**Document passage:**
Bloomington’s Metropolitan Stadium – MIA At The MOA

October 18th, 2013

Metropolitan Stadium was located in Bloomington, Minnesota, 15 miles south of Minneapolis and just south of the Minneapolis-St. Paul Airport off I-494.

Metropolitan Stadium "Home of the Minnesota Twins and the Minnesota Vikings" (Post Card Dexter Press, copyright Northern Minnesota Novelties)

The ballpark was home to the American Association Minneapolis Millers from 1956 until 1960, the American League Minnesota Twins from 1961 to 1981, and the National Football League Minnesota Vikings from 1961 to 1981. Prior to construction of Metropolitan Stadium, the Minneapolis Millers played their home games at Nicollet Park and the Minnesota Twins played at Griffith Stadium as the Washington Senators, prior to the franchise relocating to Minnesota after the 1960 season.

Metropolitan Stadium Circa 1957 (Plastichrome Post Card by Colour Picture Publishers and St. Marie's Gopher News Co.)

Once construction was completed on the Hubert H. Humphre Metrodome in 1982, the Twins and the Vikings both relocated to the new stadium for their respective 1982 seasons.

Looking Toward Right Field from Killebrew Drive (Prior To Construction of Raddison Blu Hotel)

Metropolitan Stadium was demolished in 1985 and is now the site of the Mall of America, a megamall built on the footprint of the  old stadium, covering over 96 acres.

Metropolitan Stadium After Its Expansion to 42,000 Seats (Plastichrome Post Card by Colour Picture Publishers and St. Marie's Gopher News Co.)

Home plate was located near the intersection of Cedar Avenue and Lindau Lane.

Mall of America, Looking Toward Former Third Base Foul Line From Lindau Lane

Within the Mall of America, Metropolitan Stadium’s  former field is now subsumed by an enclosed amusement park known as Nickelodeon Universe. A marker for home plate is located near the entrance to the Sponge Bob Square Pants Rock Bottom Plunge (which for roller coaster enthusiasts is the shortest Gerstlauera Euro-Fighter roller coaster in the world).

Home Plate Marker, Metropolitan Stadium - Located Next To Sponge Bob Square Pants Rock Bottom Plunge

Prior to Nickelodeon Universe, the Mall of America amusement park was known as Camp Snoopy, a homage to former St. Paul resident and Peanuts creator Charles Schultz.

Home Plate Looking Down Former Third Base Line (Former Camp Snoopy Configuration)

**Set of tasks:**
(a) Using the passage on Metropolitan Stadium, answer the following:
(i) During which years did the Minnesota Vikings play at the stadium?
(ii) In what year was the stadium demolished?
(iii) What was the Mall of America amusement park called before Nickelodeon Universe?
(b) From the passage on Metropolitan Stadium, reproduce without changes the part that opens with the words containing "Mall of America, Looking" and closes with "creator Charles Schultz.".

**Extracted information:**
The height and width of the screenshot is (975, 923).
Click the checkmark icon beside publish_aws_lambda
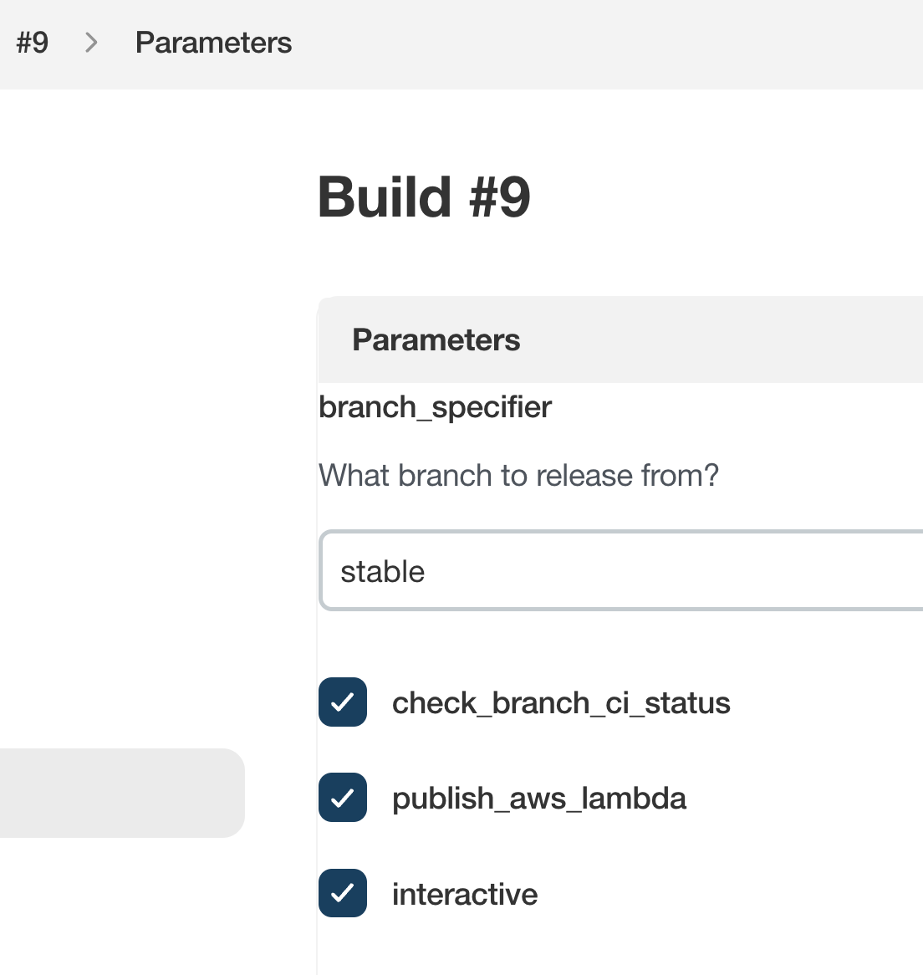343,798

* * *

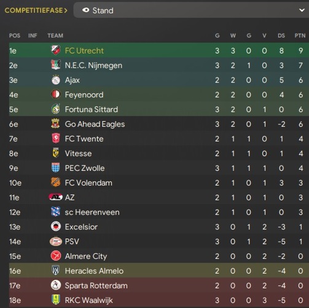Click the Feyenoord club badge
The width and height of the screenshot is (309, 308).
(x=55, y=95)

==

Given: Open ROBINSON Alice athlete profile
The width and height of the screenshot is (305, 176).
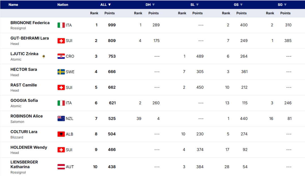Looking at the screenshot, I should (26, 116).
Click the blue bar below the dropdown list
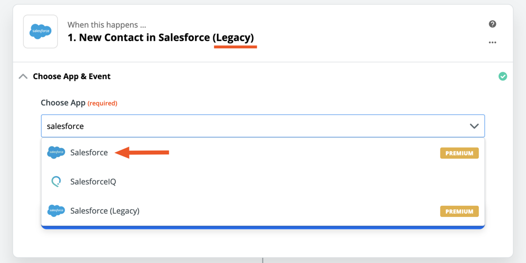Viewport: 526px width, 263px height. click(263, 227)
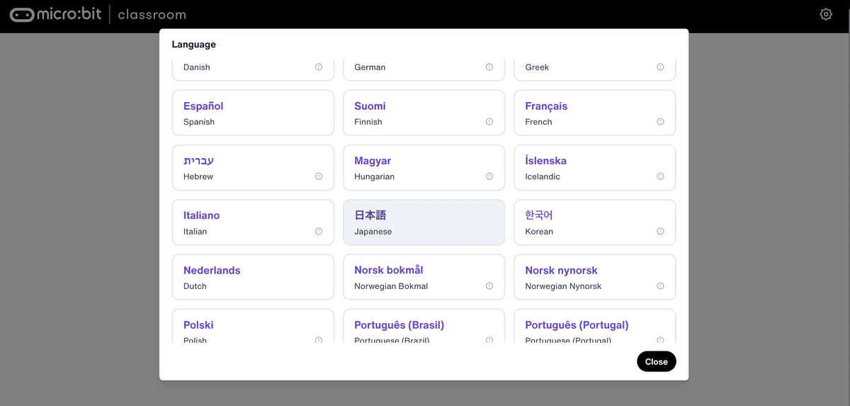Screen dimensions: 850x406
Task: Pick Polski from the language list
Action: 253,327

**Answers to each task:**
(a)
(i) From 1961 to 1981.
(ii) 1985.
(iii) Camp Snoopy.

(b)
Mall of America, Looking Toward Former Third Base Foul Line From Lindau Lane

Within the Mall of America, Metropolitan Stadium’s  former field is now subsumed by an enclosed amusement park known as Nickelodeon Universe. A marker for home plate is located near the entrance to the Sponge Bob Square Pants Rock Bottom Plunge (which for roller coaster enthusiasts is the shortest Gerstlauera Euro-Fighter roller coaster in the world).

Home Plate Marker, Metropolitan Stadium - Located Next To Sponge Bob Square Pants Rock Bottom Plunge

Prior to Nickelodeon Universe, the Mall of America amusement park was known as Camp Snoopy, a homage to former St. Paul resident and Peanuts creator Charles Schultz.